- Trip to shore -
 

Wijk aan Zee 2007
 
Wenn irgendwo ein Weltklasseturnier stattfindet, wird meist auch irgendwo ein Kiebitz aus Ostfriesland gesichtet. Nach Dortmund 2003 und 2004 sowie Mainz 2005 war diesmal das Ziel Wijk aan Zee. Am 20.01. machten Sebastian Müer und ich uns auf den Weg in das kleine holländische Küstenstädtchen zum jährlichen Corus-Turnier, welches mittlerweile zum bedeutendsten Turnier der Welt aufgestiegen ist. Wir konnten gar nicht glauben, daß bis dato der Aserbaidschaner Radjabov mit erstaunlichen 5/6 das Feld dominierte, das mußte man sich doch mal persönlich vor Ort ansehen.
  
Der rote Punkt markiert Wijk aan Zee.
Liegt etwa 260 km von der deutschen Staatsgrenze.
Die De Moriaan Halle beherbergt drei
Meister-  und div. Amateurturniere
 
Wijk liegt ca. 20 Minuten nordwestlich von Amsterdam. 260 km und ca. 2,5 Stunden Fahrzeit meinte der Routenplaner. Stimmte auch fast, dummerweise war wegen eines Unfalls genau die Abfahrt bei Haarlem gesperrt, die wir fahren mußten. Naja, wenigstens Haarlem, und nicht die Bronx. Somit hangelten wir uns manuel weiter bis zur Nordseeküste und dann irgendwie aufwärts bis nach Ijmuiden. Dort war aber finito, da uns ein Gewässer im Weg war. Aber es gab eine Fähre, und irgendwann waren wir dann auf der Zufahrtsstraße zu Wijk. Doch oh weh - ein Verkehrsunfall und eine Vollsperrung machten uns abermals zu schaffen.
______________________________
### Aufgaben
(a) Wie weit liegt Wijk aan Zee laut dem Bericht über die Fahrt zum Corus-Turnier von Amsterdam entfernt, und in welcher Richtung?
(b) Schreibe den Bericht über die Fahrt zum Corus-Turnier nach seinem letzten Satz weiter.

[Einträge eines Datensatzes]
______________________________
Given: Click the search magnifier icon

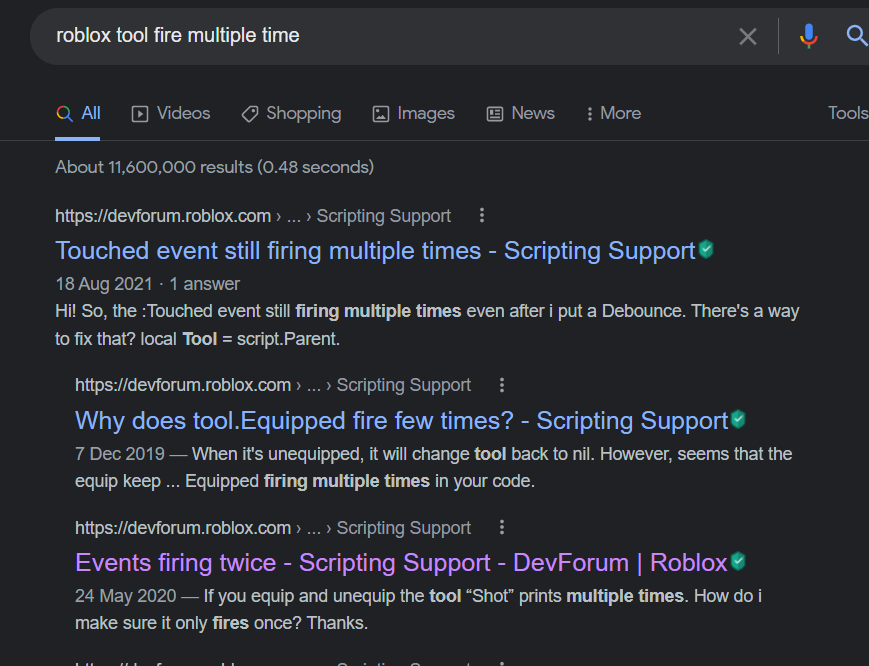Looking at the screenshot, I should (x=856, y=36).
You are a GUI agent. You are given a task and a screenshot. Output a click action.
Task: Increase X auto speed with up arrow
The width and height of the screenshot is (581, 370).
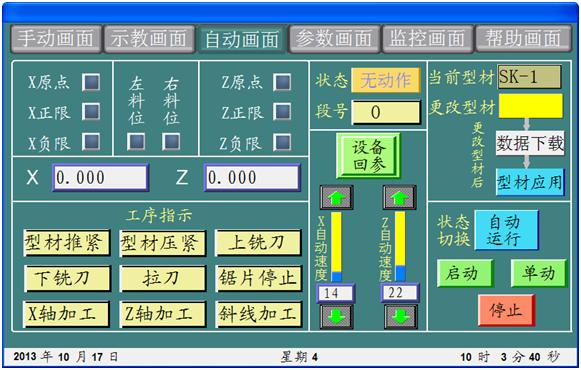click(x=336, y=197)
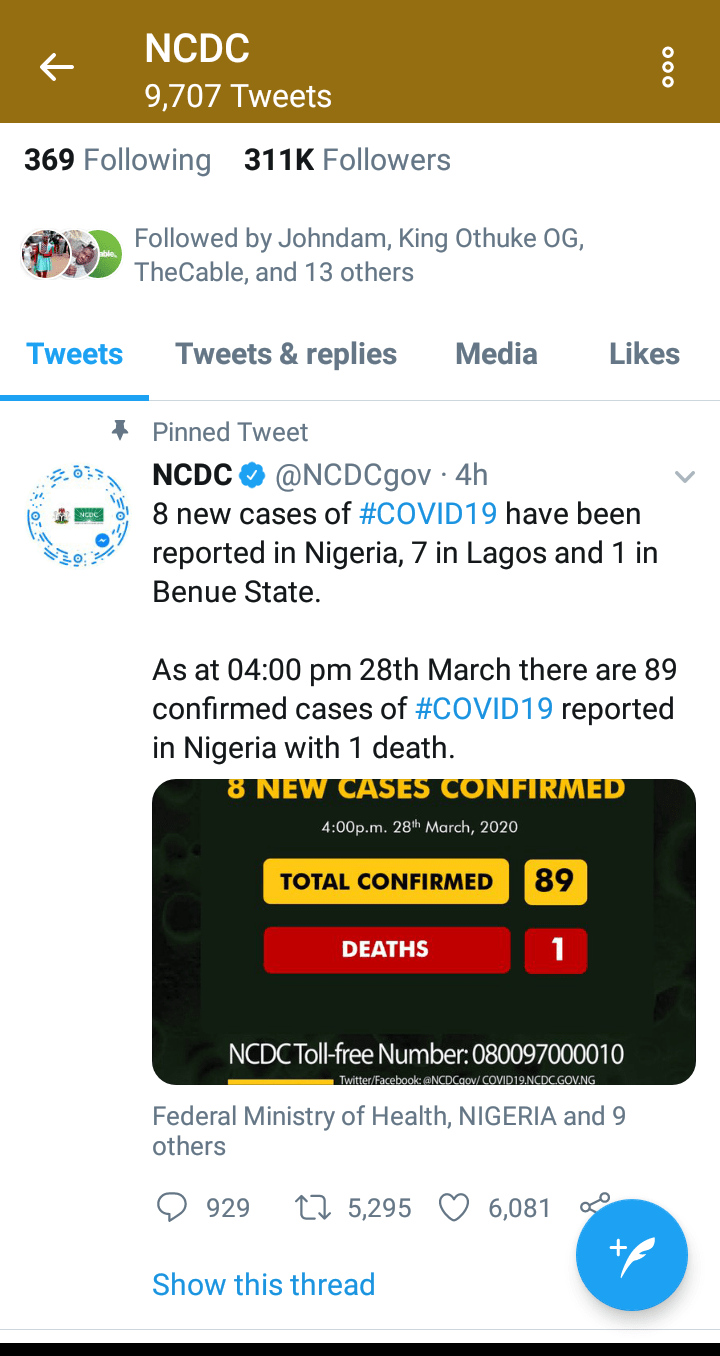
______________________________
### Schriftliche Antworten
(a) Etwa 20 Minuten nordwestlich von Amsterdam.

(b)
Ich vermutete mittlerweile schon mehr - hatte vielleicht Topalovs Manager Danailov sämtliche Zufahrtsstraßen unter Kontrolle, um Topas Gegner Ponomarjov die Anfahrt zu verunmöglichen? Wer weiß... Aber auch das schafften wir, und nach gefühlten 4 Stunden kamen wir doch noch in Wijk an. Gegenüber dem Spiellokal, der De Moriaan Halle, lagen die Analysezelte, welchen wir zuerst einen kurzen Besuch abstatteten. Sebastian nutzte dann eine Bank vor dem Zelt, um Fischers berühmtes Parkbankinterview nachzustellen: "I pressed for the win, you know..."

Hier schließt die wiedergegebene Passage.